* **TASK OBJECTIVE**:
Look through the entries below for the string "pixels", and copy each line where it is found.

=== Section Start ===

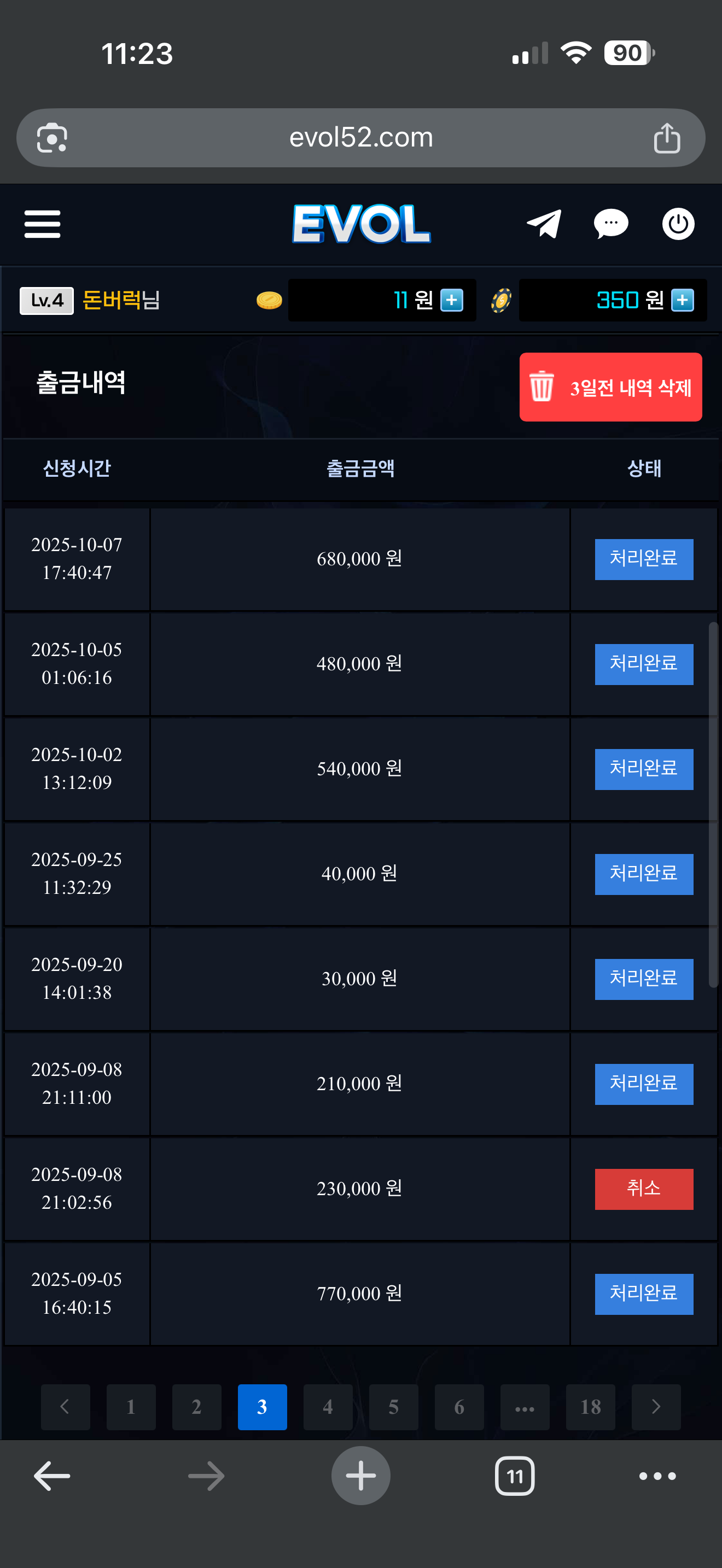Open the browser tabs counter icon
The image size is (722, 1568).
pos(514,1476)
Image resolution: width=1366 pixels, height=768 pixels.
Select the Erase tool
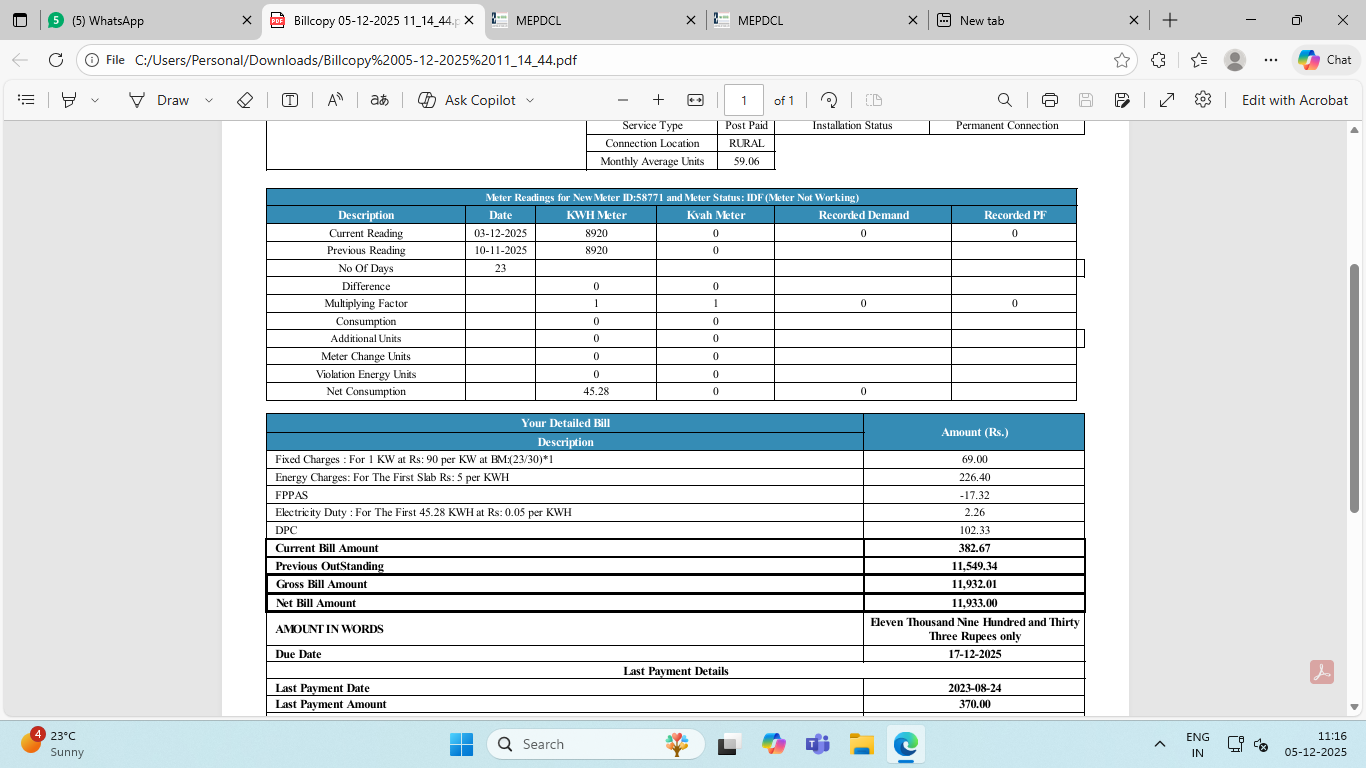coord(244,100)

=== Section End ===
=== Section Start ===

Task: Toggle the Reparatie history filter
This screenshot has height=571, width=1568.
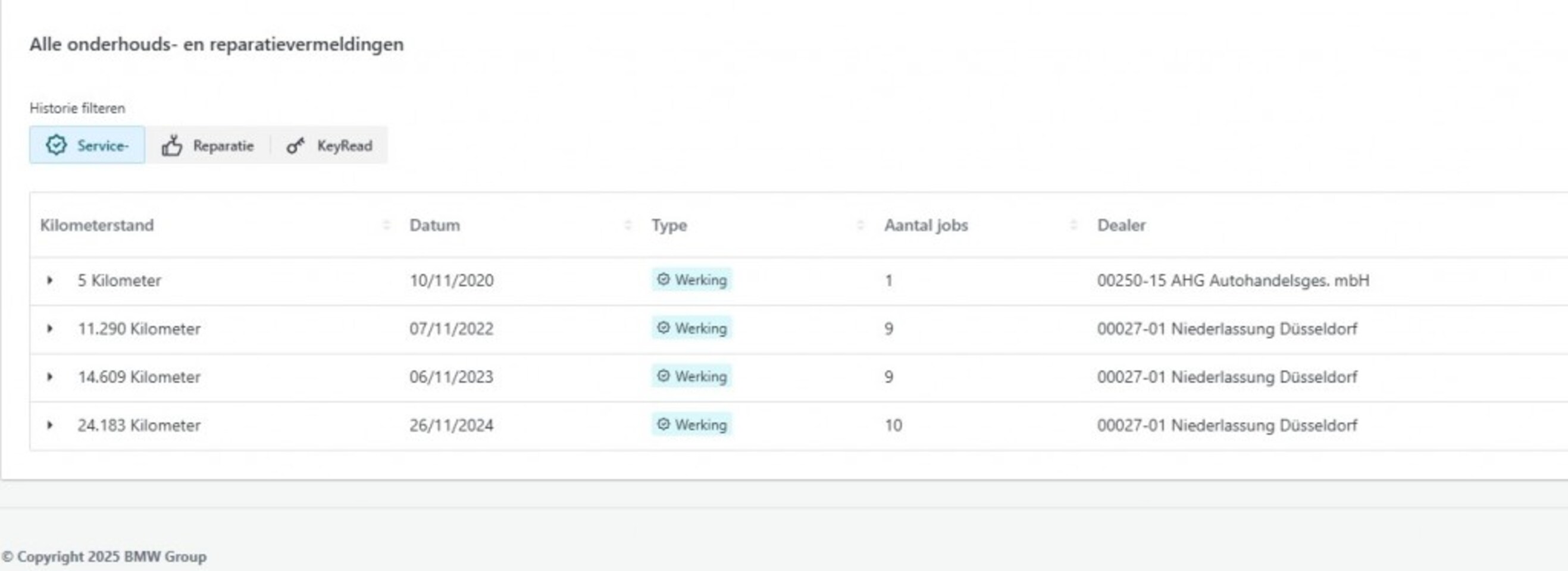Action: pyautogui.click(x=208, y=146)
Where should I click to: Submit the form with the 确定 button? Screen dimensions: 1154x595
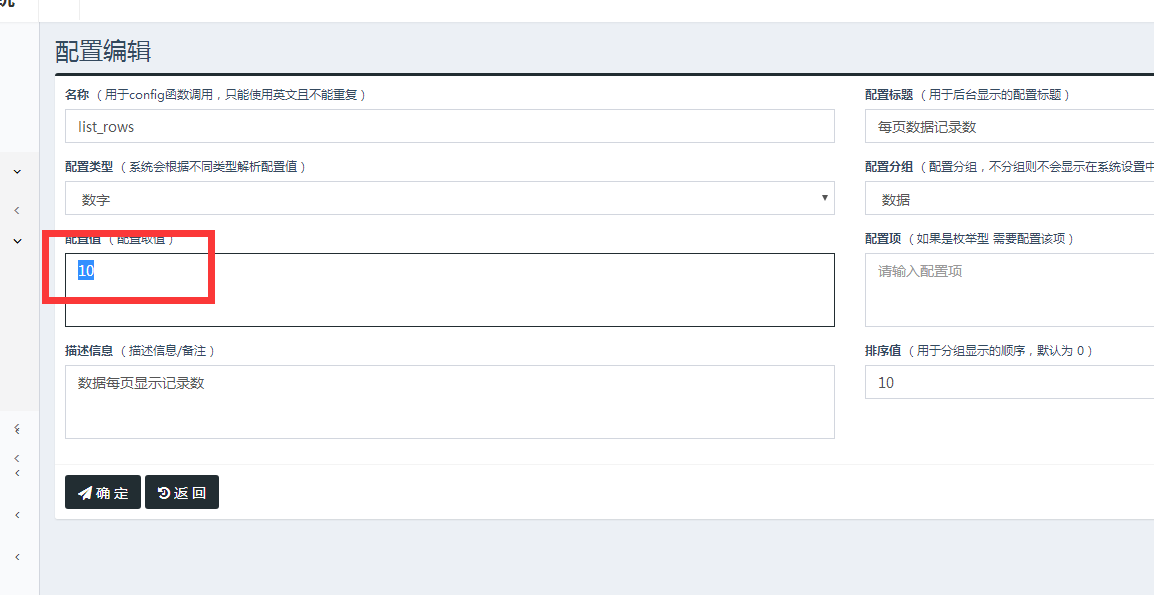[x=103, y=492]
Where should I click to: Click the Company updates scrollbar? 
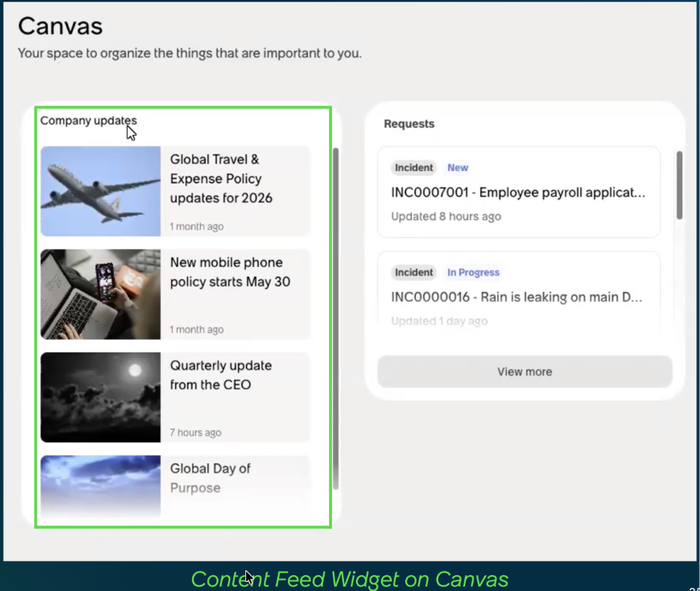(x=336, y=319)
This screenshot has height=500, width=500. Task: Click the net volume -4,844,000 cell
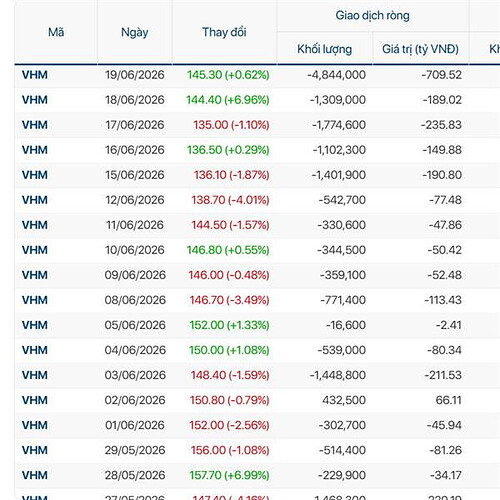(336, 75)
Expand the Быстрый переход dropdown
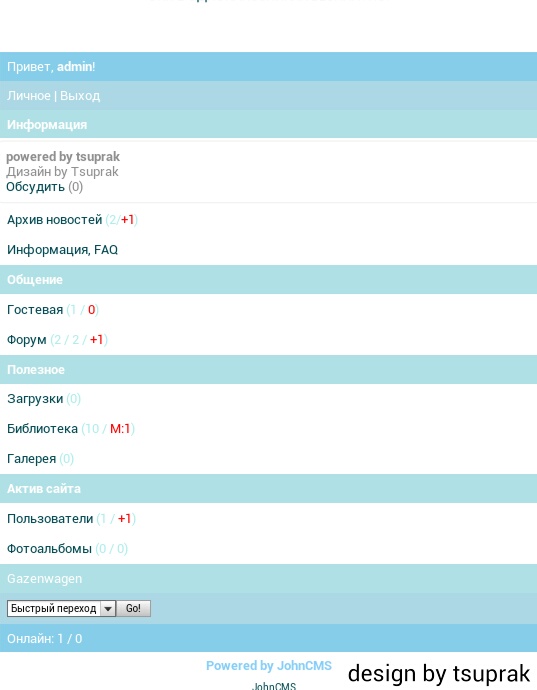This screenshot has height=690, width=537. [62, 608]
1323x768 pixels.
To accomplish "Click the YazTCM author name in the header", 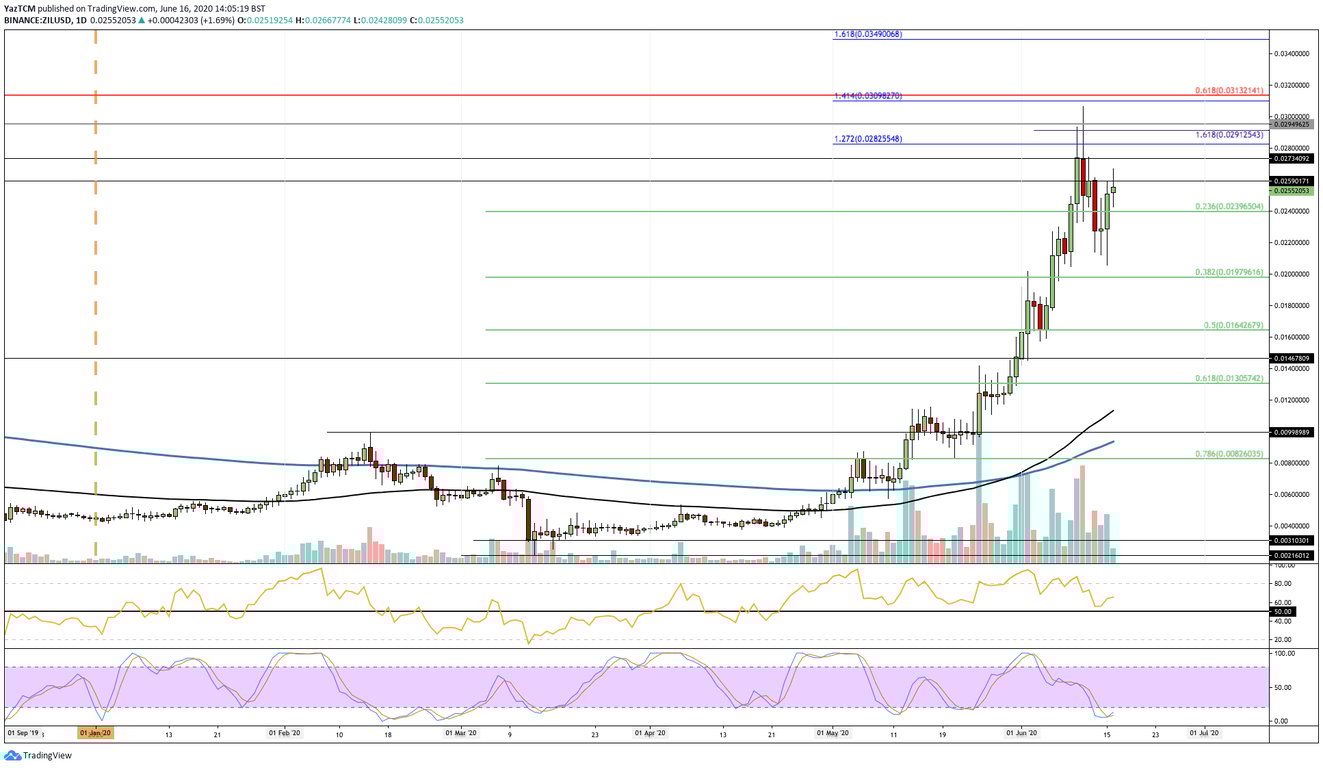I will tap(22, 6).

=== Section End ===

* **ANSWER BOX**:
Image resolution: width=1366 pixels, height=768 pixels.
1323x768 pixels.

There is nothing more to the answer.